* STATED EXERCISE 1 *
According to the bus switch text, when does the second processor 420 switch the communication switch of the target memory 430 through the bus switch 440, and what does that accomplish?
* STATED EXERCISE 2 *
From the bus switch text, reproduce the passage that begins at the words "With reference to FIG. 7, a" and ends after the words "720 with the target memory 730.".
* STATED EXERCISE 3 *
Write the next part of the bus switch text, picking up after its final sentence.

* DOCUMENT SEGMENT *
——————
With reference to FIG. 7, a bus switch 740 in a terminal device 700 may be integrated in a second processor 720. In this way, when a first processor 710 needs to perform data communication with a target memory 730, the bus switch 740 may enable a function of data communication of the first processor 710 with the target memory 730. When the second processor 720 needs to perform data communication with the target memory 730, the bus switch 740 may enable a function of data communication of the second processor 720 with the target memory 730.

With reference to FIG. 8, a bus switch 840 in a terminal device 800 may be integrated into a target memory 830. In this way, when a first processor 810 needs to perform data communication with the target memory 830, the bus switch 840 may enable a function of data communication of the first processor 810 with the target memory 830. When a second processor 820 needs to perform data communication with the target memory 830, the bus switch 840 may enable a function of data communication of the second processor 820 with the target memory 830.

In some examples, a data interaction process of the terminal device 400 may be implemented as follows:

- the second processor 420 receives a model processing instruction sent by the first processor 410;
- the second processor 420 reads model startup data from the target memory 430 based on the model processing instruction in response to determining that a function of the data communication with the target memory 430 is enabled;
- the second processor 420 runs a generative model based on the model processing instruction and the model startup data, to execute a second function, and generate a model output result; and
- the second processor 420 sends the model output result to the first processor 410.

Further, the second processor 420 switches a communication switch of the target memory 430 through the bus switch 440 in response to determining that the function of the data communication with the target memory 430 is disabled, and enables the function of the communication of the second processor 420 with the target memory 430.
——————
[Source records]
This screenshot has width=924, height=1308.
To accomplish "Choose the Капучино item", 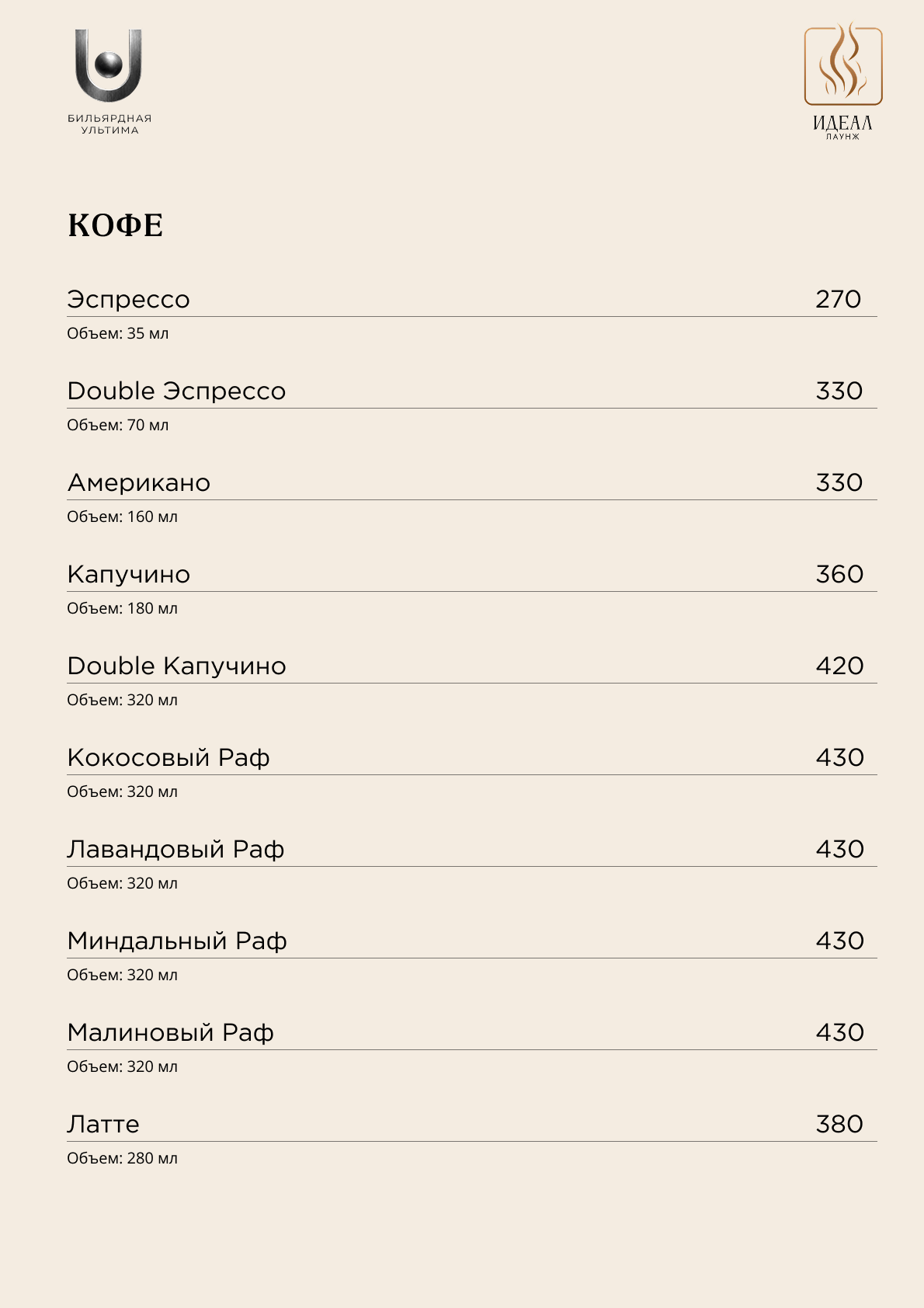I will click(x=128, y=574).

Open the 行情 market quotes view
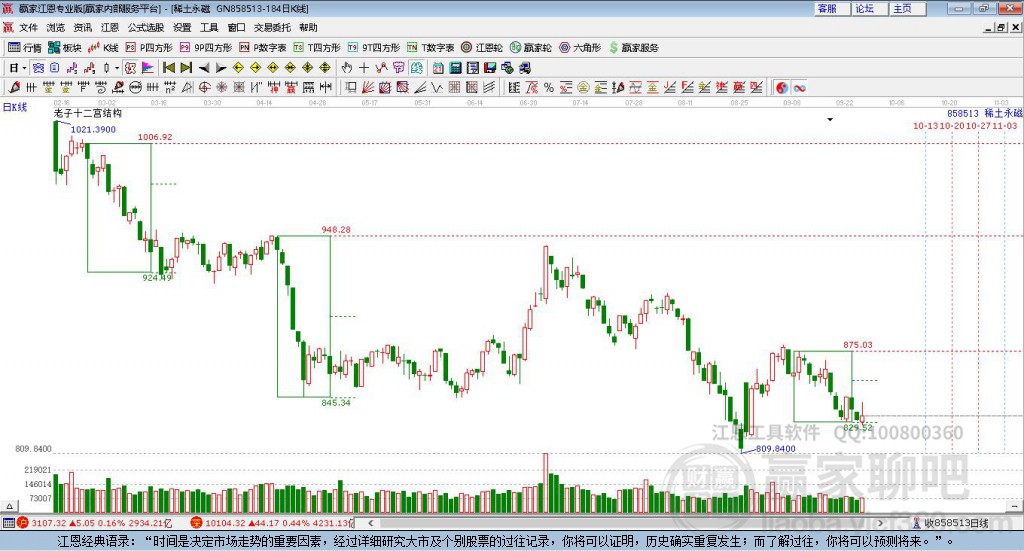(x=24, y=48)
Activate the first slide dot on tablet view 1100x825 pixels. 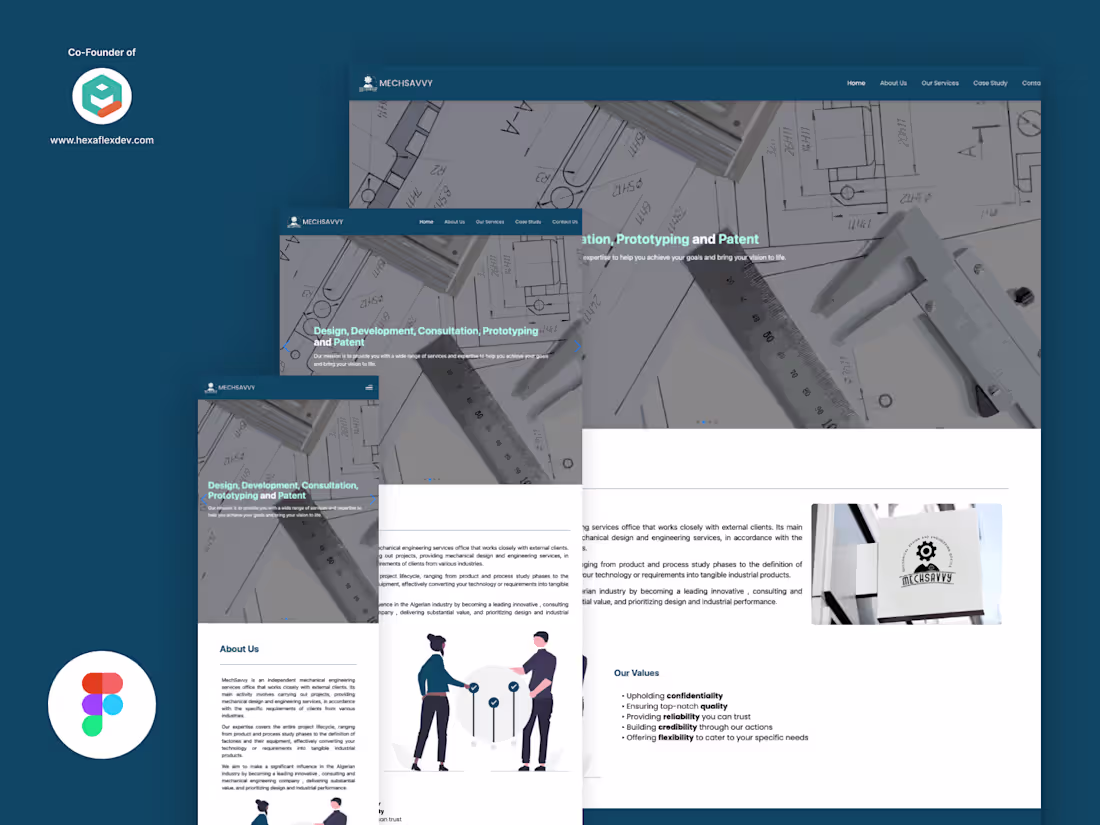pos(425,479)
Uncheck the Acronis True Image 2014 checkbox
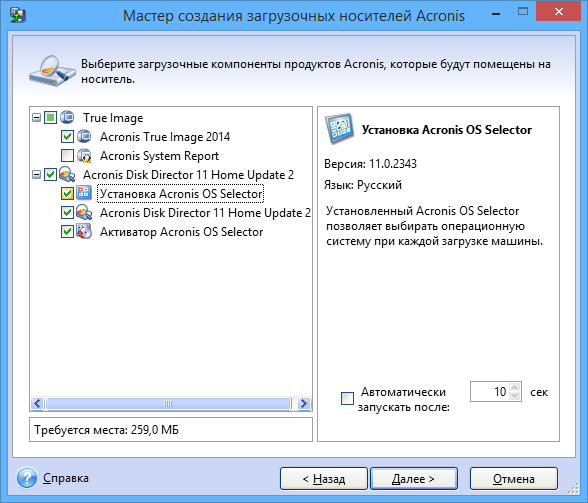 coord(67,137)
——————
* WRITTEN ANSWER 1 *
It does this when it determines that its data communication with the target memory 430 is disabled. Switching through the bus switch 440 enables the second processor 420 to communicate with the target memory 430.

* WRITTEN ANSWER 2 *
With reference to FIG. 7, a bus switch 740 in a terminal device 700 may be integrated in a second processor 720. In this way, when a first processor 710 needs to perform data communication with a target memory 730, the bus switch 740 may enable a function of data communication of the first processor 710 with the target memory 730. When the second processor 720 needs to perform data communication with the target memory 730, the bus switch 740 may enable a function of data communication of the second processor 720 with the target memory 730.

* WRITTEN ANSWER 3 *
Similarly, reference can be made to the detailed description of subsequent method examples for explanation of terms and steps involved in the data interaction process.

FIG. 9 shows a schematic structural diagram of still another terminal device according to an example of the disclosure.

As shown in FIG. 9, the terminal device 900 includes a first processor 910, a second processor 920 and a target memory 930, and may further include an input apparatus 940, an output apparatus 950, a communication apparatus 960, a sensing apparatus 970 and a power supply apparatus 980, and these components may be communicatively connected through a bus.

Reference can be made to the relevant descriptions of the above examples for descriptions of the first processor 910, the second processor 920 and the target memory 930. In addition, the first processor 910 may further include corresponding control units for controlling the above apparatuses, such as a display control unit, an audio control unit and a sensor control unit. In addition, the first processor 910 and the second processor 920 may execute various appropriate actions and processes according to programs stored in their corresponding target memories 930 or programs loaded into the corresponding memories from an external storage apparatus (such as a magnetic tape and a mechanical hard disk). Various programs and data required for an operation by the terminal device 900 are further stored in the target memory 930.

The input apparatus 940 may include, but is not limited to, a touch screen, a touch pad, a keyboard, a mouse and a microphone. The output apparatus 950 may include, but is not limited to, a display, a speaker and a vibrator. The sensing apparatus 970 may include, but is not limited to, a camera, an accelerometer, a positioning sensor and a gyroscope.

The communication apparatus 960 may allow the terminal device 900 to be in wireless or wired communication with other devices for data exchange. The power supply apparatus 980 energizes various components.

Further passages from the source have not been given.